Segment Open
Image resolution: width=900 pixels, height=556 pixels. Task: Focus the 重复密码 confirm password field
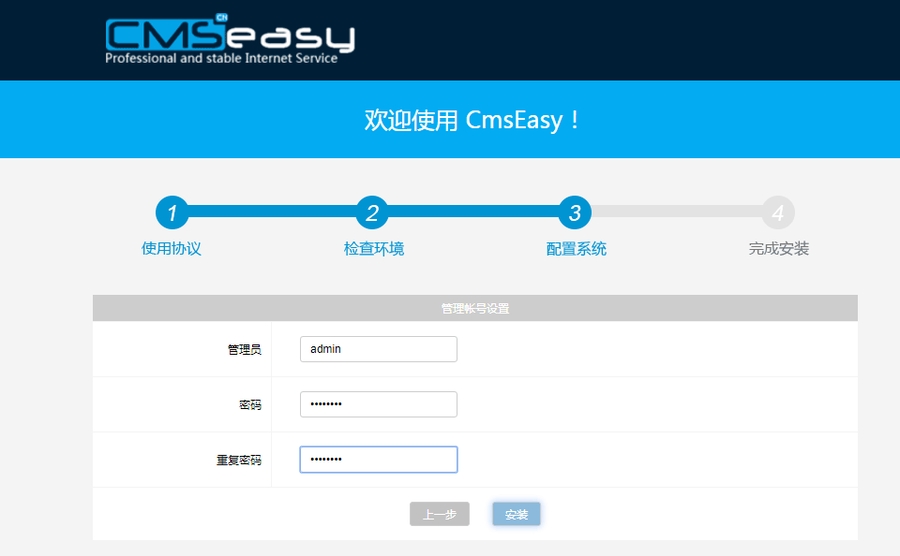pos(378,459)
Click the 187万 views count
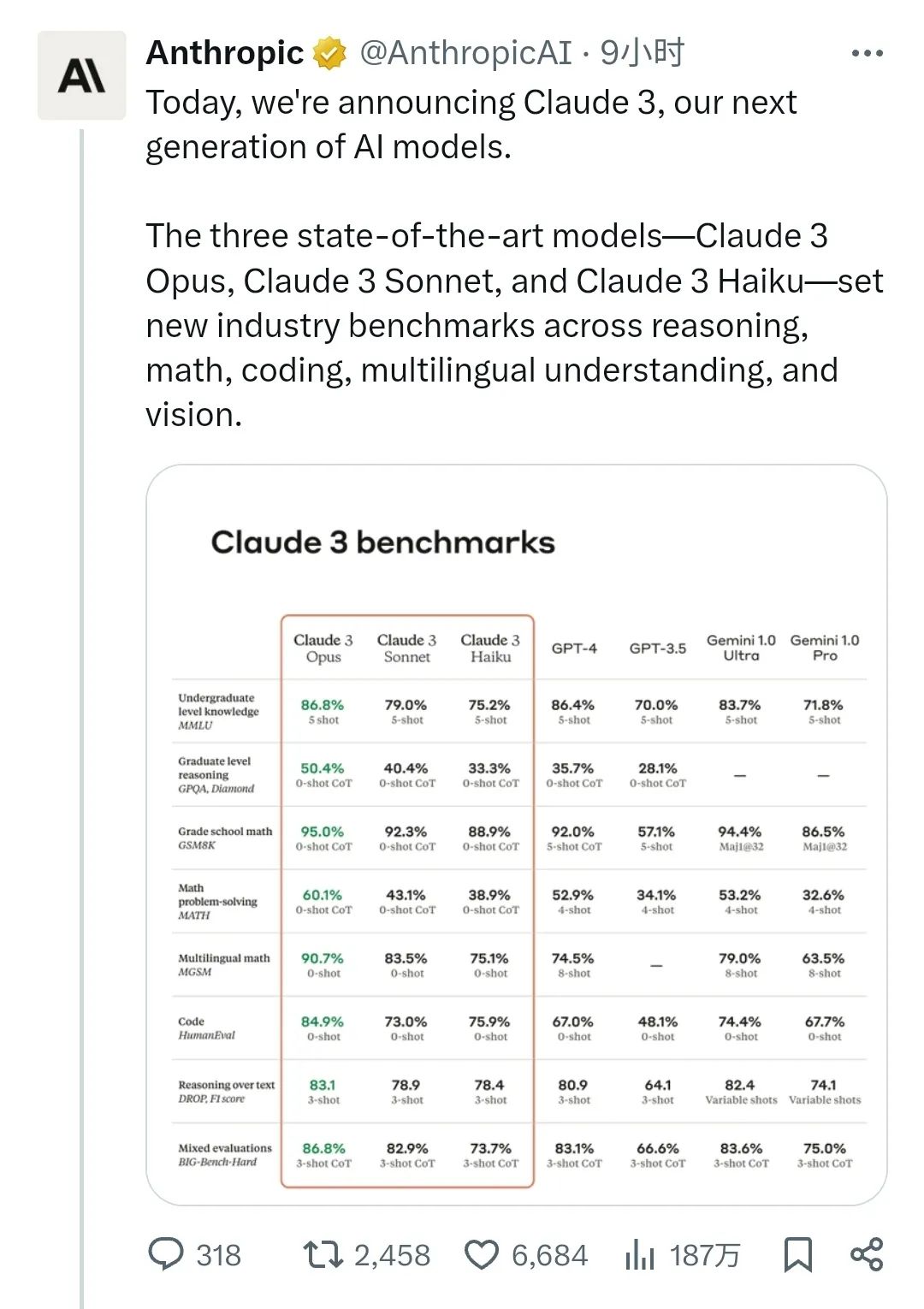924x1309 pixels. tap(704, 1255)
Segment Closed
Segment Open
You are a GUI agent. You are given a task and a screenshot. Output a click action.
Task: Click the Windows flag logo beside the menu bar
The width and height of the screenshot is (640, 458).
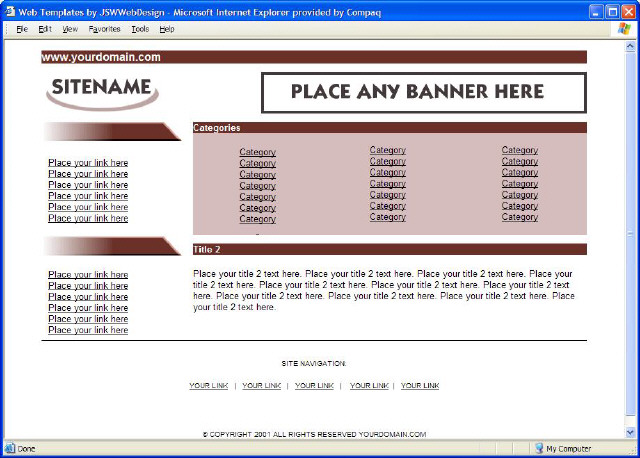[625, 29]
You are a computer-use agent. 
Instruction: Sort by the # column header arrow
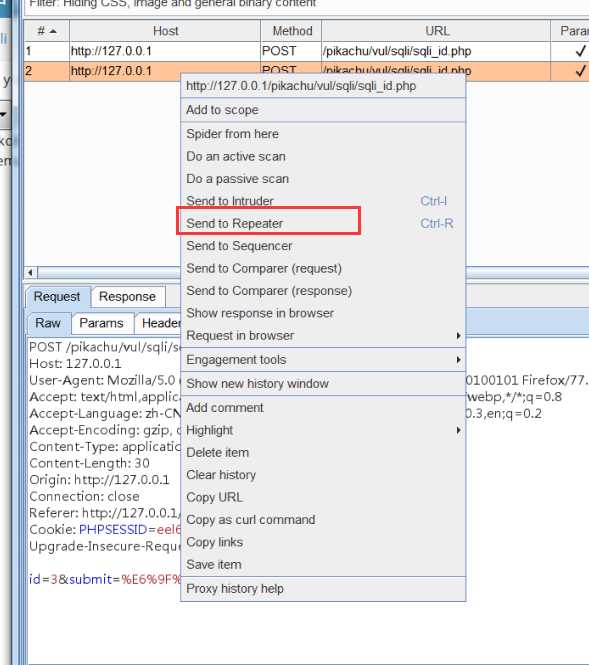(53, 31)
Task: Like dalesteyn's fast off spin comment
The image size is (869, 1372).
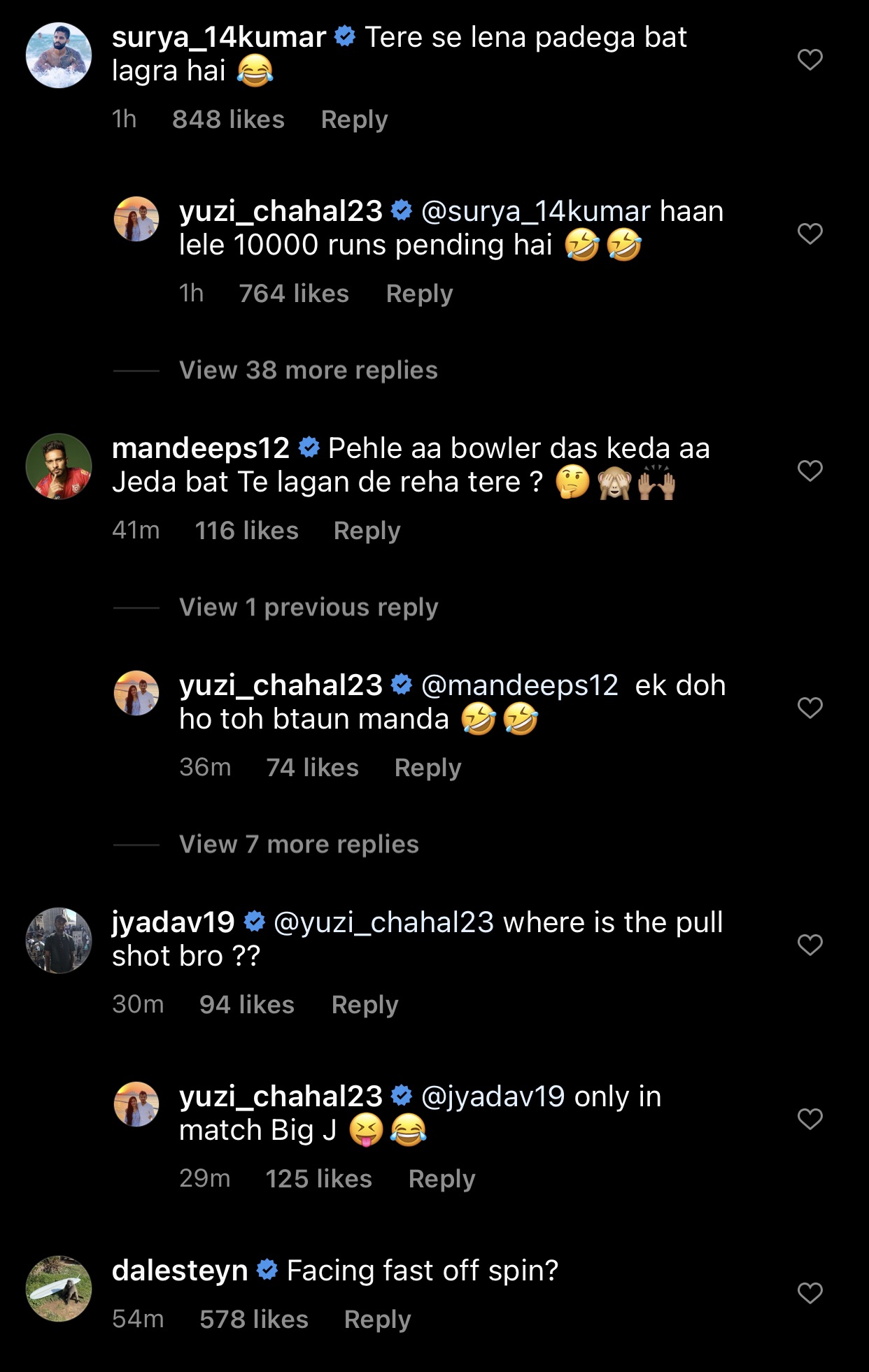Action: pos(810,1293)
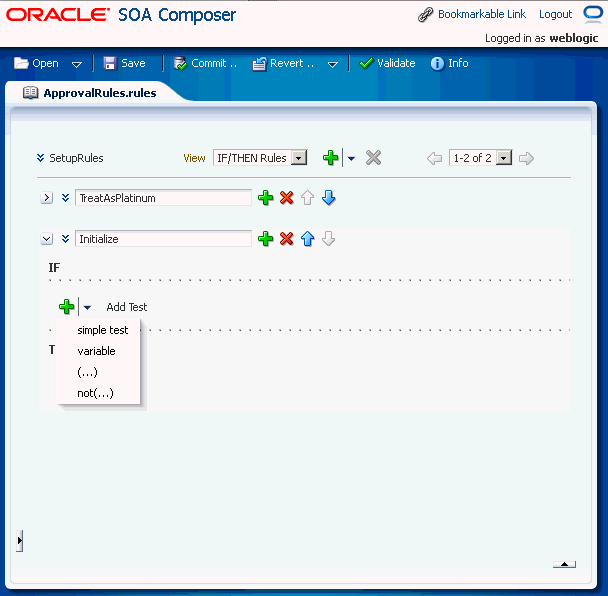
Segment Closed
§ Exercise aim:
Copy out all lines of the listing above that include "agent".

§ Answer for this exercise:
You are a GUI agent. You are given a task and a screenshot. Output a click action.
You are a computer-use agent. 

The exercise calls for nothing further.